A way to avoid the feeling of guilt and its internal call to bring us to seeing our own part in relationship is by hanging on to blame. Blame becomes a wall between our hearts and seeing our own actions. It can be a way for us to avoid our own humanity.
Blame judges the ones we believe have harmed us so that we don’t have to feel our own hurt and often our own desire for restoration of relationship. We judge others as being unwilling, bad, or in denial so that we do not have to experience our own heart’s vulnerability to the ones who harmed us.
Through blame, we justify behaving like the people that we believe have harmed us, giving us the “right” to be hard-hearted or distant “because of them.” Blame helps avoid the guilt of refusing our own desire for restoration or reconciliation.
Blame and its rationalizations can keep our hearts numb to the pain of our own guilt, our own “side of the street,” so to speak.
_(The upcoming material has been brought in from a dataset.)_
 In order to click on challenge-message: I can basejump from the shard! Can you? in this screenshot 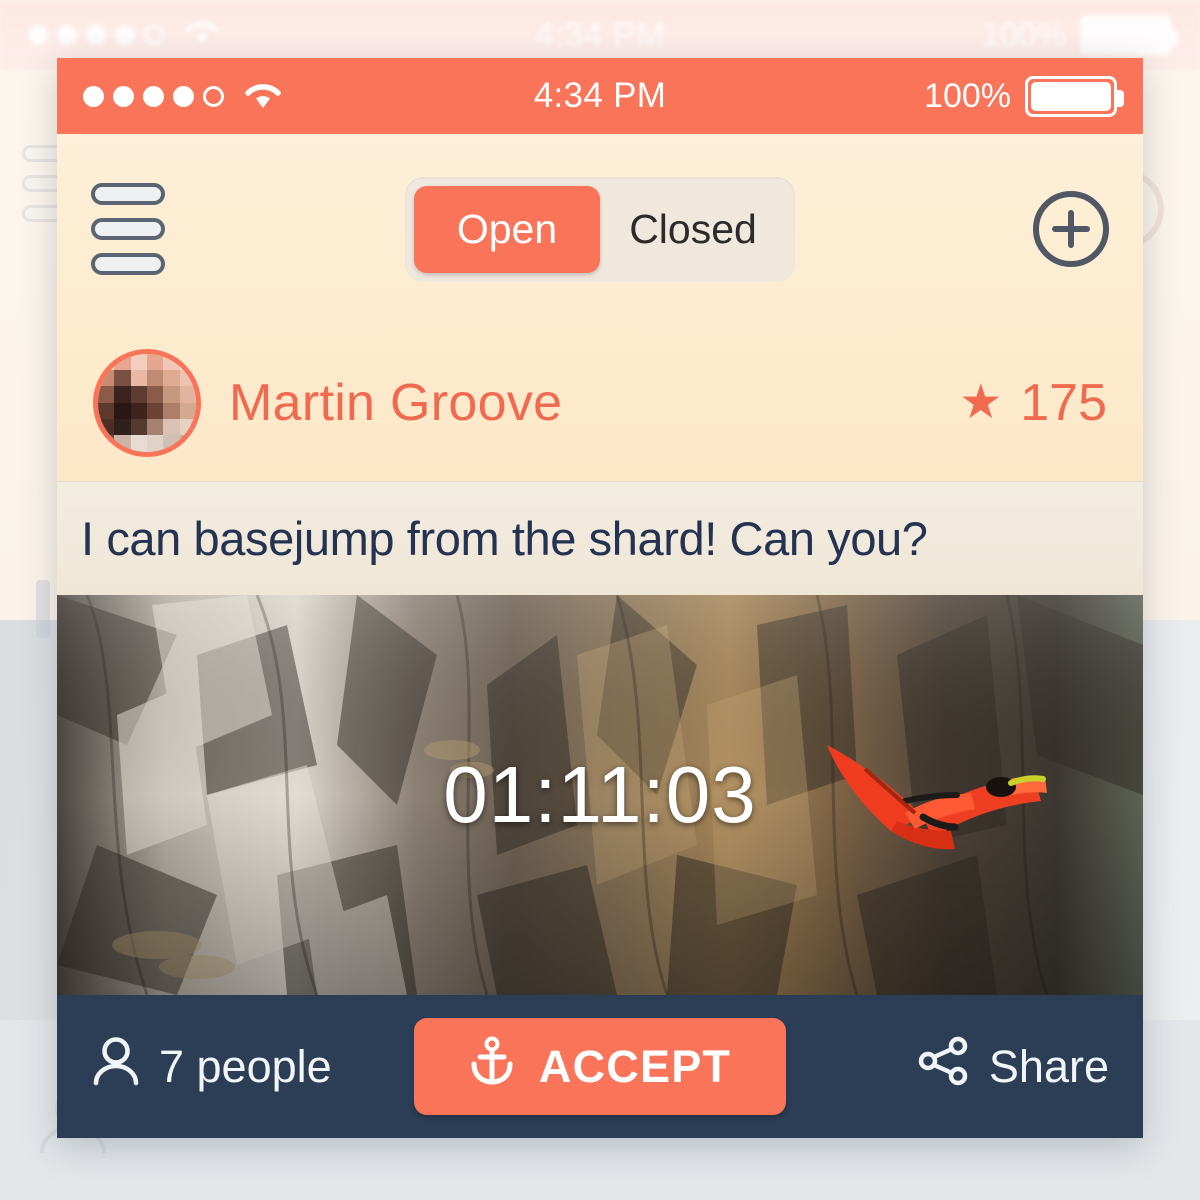, I will do `click(600, 538)`.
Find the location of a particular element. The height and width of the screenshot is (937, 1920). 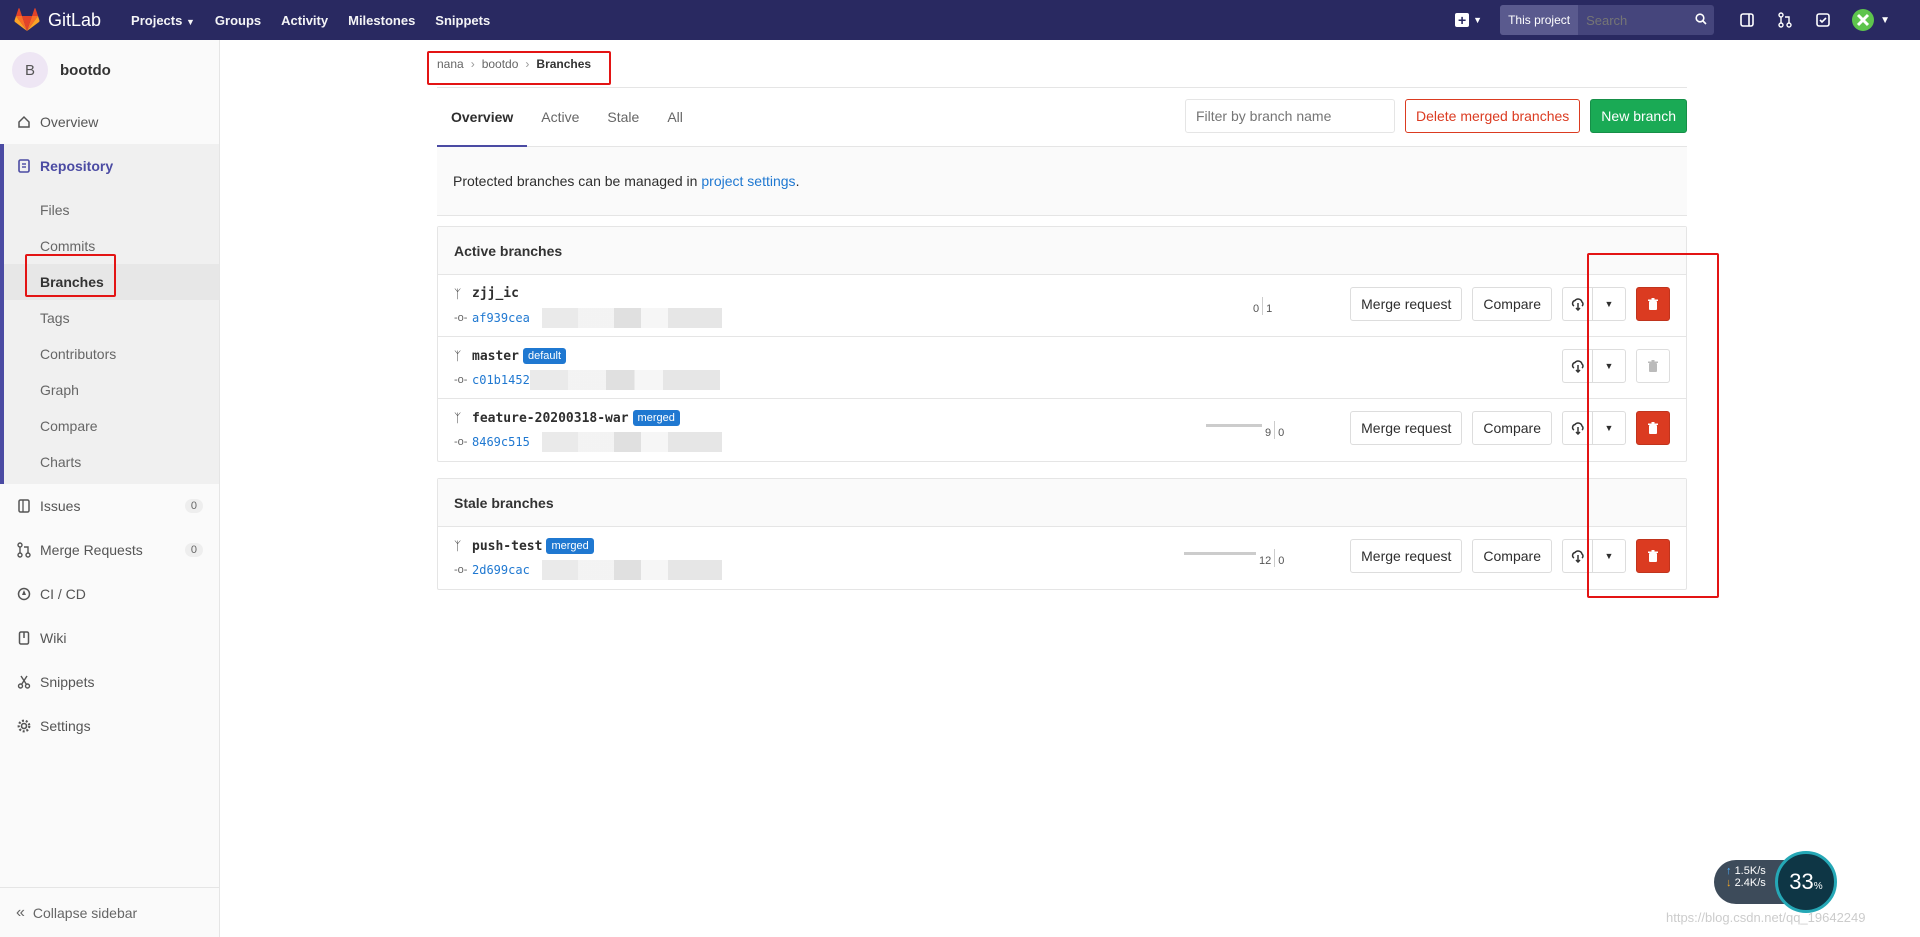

It can close off our desire for intimacy, deny our heart’s desire to reconcile with the other, and blind us to seeing our way to the “middle of the street.” We escape from the pain of guilt by not taking ownership for what we do to avoid our own hurt. We claim that our own harmful actions are justified; therefore, we don’t have to need others or God.
This right to be blind to our own actions, the right to remain stuck in resentment, and the right to use blame, becomes a form of false pride. Pride of this sort becomes the defiance that rejects our own human condition, the condition of how alike we all are. This pride, rooted in defiance of our own vulnerability, denies the heart’s hunger for relationship with others and God.
Pride won’t allow our hearts to need help from others or God. We hide our own heart’s hurt behind the walls of that which now isolates us from others and God. “I will not need,” becomes the right to remain separate from the hard work of admitting hurt, and even the forgiveness seeking that comes from the “right” to punish the one who hurt us.